DOCUMENT SECTION =
Friday, August 20th Tim Palmer-Benson Webmaster - Publisher - Editor PB Publishing Morgan, VT.  

I have gone through your "Scenes of Vermont" site, it seems to be well layed (sp)out, colourful, somewhat interesting and also somewhat surprising. I happen to come across your "No Bull Vermont Ski Report"  @ ( http://207.136.230.200/skipage.htm ) , a great idea for people looking all  the resorts together (many top rated sites like rsn.com, snocountry.com already  do so), I am curious as to where you get your information for ski reports as  I do not recall this past winter of sending you a daily report by email or FAX. Though what surprised me the most was your collaboration on a review of Jay Peak at the following site: (http://207.136.230.200/skireviews/jaypeak/index.html) with Mr. Steve Markoff. Resort reviews are plentiful across the internet, and  most of the time, resorts have no way of monitoring them or rectifying problems.

Records from a data collection
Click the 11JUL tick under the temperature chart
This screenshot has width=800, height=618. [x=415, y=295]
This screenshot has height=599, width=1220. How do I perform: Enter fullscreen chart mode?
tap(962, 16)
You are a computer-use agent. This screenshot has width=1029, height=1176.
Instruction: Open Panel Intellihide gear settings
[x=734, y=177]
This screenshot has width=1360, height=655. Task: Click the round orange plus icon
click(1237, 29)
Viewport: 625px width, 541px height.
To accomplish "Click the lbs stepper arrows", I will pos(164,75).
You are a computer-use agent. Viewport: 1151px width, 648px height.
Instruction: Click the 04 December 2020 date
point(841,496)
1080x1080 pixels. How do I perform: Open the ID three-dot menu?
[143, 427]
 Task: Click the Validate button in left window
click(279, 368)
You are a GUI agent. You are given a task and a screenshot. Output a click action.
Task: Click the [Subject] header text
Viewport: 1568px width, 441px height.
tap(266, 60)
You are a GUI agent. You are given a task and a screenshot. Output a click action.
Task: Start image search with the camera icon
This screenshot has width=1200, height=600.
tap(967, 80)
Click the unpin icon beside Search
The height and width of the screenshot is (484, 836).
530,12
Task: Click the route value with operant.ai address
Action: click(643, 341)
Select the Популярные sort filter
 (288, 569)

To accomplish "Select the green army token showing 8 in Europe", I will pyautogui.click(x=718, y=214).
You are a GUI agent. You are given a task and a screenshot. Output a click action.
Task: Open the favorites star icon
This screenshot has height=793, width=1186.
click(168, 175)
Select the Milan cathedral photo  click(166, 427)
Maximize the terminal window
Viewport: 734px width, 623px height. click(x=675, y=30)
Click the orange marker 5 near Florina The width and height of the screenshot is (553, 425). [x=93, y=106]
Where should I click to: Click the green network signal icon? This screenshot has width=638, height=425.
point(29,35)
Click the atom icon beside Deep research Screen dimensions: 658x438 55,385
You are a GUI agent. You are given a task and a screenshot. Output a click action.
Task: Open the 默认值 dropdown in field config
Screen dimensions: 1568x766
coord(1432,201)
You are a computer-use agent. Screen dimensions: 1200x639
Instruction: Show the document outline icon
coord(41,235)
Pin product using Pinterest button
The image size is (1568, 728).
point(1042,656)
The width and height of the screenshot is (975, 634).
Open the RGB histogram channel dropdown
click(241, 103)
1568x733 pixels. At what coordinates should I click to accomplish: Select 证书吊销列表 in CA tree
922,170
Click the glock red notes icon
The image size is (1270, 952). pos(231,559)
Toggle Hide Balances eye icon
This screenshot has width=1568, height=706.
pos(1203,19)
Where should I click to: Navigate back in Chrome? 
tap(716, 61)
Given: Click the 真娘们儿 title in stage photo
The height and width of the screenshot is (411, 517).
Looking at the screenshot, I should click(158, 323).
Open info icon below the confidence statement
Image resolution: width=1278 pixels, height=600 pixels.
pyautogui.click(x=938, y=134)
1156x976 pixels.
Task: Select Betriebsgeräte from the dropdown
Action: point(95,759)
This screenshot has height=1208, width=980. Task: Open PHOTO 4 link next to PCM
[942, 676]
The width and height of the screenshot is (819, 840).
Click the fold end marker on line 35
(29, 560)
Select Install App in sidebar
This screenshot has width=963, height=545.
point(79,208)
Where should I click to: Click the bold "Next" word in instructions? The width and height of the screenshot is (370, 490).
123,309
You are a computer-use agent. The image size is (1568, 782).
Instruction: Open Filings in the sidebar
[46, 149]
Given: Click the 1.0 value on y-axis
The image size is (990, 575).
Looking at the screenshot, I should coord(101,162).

GIVEN INSTRUCTION 1 =
Condense the letter's paragraph that begins "I have gone through your" into a short bulleted list of its main points.
GIVEN INSTRUCTION 2 =
Set down the passage from the letter word for word, starting at "I have gone" and ending at "or rectifying problems.".

TASK SOLUTION 1 =
- The writer found the "Scenes of Vermont" site well laid out, colorful, and somewhat interesting and surprising.
- The site's "No Bull Vermont Ski Report" brings all the resorts together, though sites such as rsn.com and snocountry.com already do so.
- The writer asks where the ski report information comes from, since no daily report was sent by email or fax the past winter.
- The biggest surprise was the recipient's collaboration with Mr. Steve Markoff on a review of Jay Peak.
- Resort reviews are plentiful online, and resorts usually have no way to monitor them or correct problems.

TASK SOLUTION 2 =
I have gone through your "Scenes of Vermont" site, it seems to be well layed (sp)out, colourful, somewhat interesting and also somewhat surprising. I happen to come across your "No Bull Vermont Ski Report"  @ ( http://207.136.230.200/skipage.htm ) , a great idea for people looking all  the resorts together (many top rated sites like rsn.com, snocountry.com already  do so), I am curious as to where you get your information for ski reports as  I do not recall this past winter of sending you a daily report by email or FAX. Though what surprised me the most was your collaboration on a review of Jay Peak at the following site: (http://207.136.230.200/skireviews/jaypeak/index.html) with Mr. Steve Markoff. Resort reviews are plentiful across the internet, and  most of the time, resorts have no way of monitoring them or rectifying problems.